Limerick, Ireland
Aoife Desmond, Atlas Avenue - Relocating Limerick Wastelands, 2010, 18 photographic screenprints in semi-translucent silver-black ink on glass, dimensions variable

Aoife Desmond

b. 1974, Ireland

My working methodology is performative and interdisciplinary. I combine film-making, photography, drawing, performance, installation, sculpture and collaboration in constantly shifting variations. Using Super 8 film, an Olympus stills camera and a notebook, I physically map a series of drift walks. An aesthetic journey emerges through the act of walking, images rising to the surface like poetic markers. Linking to the work of the Situationists International, these ‘drift’ or dérive walks seek to remap divergent landscapes.

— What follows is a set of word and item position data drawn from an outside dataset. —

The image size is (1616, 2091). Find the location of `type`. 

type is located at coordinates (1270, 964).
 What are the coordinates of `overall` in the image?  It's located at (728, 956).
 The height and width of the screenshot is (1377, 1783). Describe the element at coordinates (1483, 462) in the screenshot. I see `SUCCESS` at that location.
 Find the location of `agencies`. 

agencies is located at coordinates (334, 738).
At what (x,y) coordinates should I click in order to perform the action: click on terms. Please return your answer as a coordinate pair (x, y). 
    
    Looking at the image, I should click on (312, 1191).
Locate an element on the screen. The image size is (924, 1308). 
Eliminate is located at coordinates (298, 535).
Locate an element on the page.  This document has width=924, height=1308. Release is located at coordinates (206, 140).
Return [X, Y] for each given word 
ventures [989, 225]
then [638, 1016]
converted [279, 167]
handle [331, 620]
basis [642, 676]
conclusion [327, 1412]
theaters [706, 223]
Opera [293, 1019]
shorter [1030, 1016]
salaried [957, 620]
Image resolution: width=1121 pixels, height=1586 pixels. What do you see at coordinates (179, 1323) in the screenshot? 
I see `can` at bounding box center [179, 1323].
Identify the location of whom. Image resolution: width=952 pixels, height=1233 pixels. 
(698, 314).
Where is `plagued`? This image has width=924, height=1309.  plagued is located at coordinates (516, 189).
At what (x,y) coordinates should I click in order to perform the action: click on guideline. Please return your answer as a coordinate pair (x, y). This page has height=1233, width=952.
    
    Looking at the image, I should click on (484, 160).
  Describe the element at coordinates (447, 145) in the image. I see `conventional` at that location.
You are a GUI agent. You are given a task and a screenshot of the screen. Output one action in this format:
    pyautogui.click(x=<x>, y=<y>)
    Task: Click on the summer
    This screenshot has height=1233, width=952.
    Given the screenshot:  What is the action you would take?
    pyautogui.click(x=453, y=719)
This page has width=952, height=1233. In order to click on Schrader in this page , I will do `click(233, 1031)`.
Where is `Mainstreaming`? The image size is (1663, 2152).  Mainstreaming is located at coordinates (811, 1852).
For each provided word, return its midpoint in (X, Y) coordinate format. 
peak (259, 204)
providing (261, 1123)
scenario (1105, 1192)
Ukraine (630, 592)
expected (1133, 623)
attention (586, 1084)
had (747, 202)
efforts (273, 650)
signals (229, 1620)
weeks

My work practice questions human relationships to place and nature, particularly urban wastelands and areas of neglect. By exploring wasteland, relationships between production and entropy are exposed. I choose to create intimate one-off events and interventions that reference locality, history and daily life.

Atlas Avenue is situated off the Dock Road, beside Limerick harbour. Its surprisingly poetic name sits in contrast to its mismatched collection of vacant and active spaces. The French term for wasteland, terrain vague, seems apt. This project features a series of photographs screen-printed onto the windows of the glass corridor in Limerick’s City Hall. This glass corridor functions as a kind of interior street. The window images portray the ruined and worker areas of Atlas Avenue, functioning as a reverse of the official front of the city.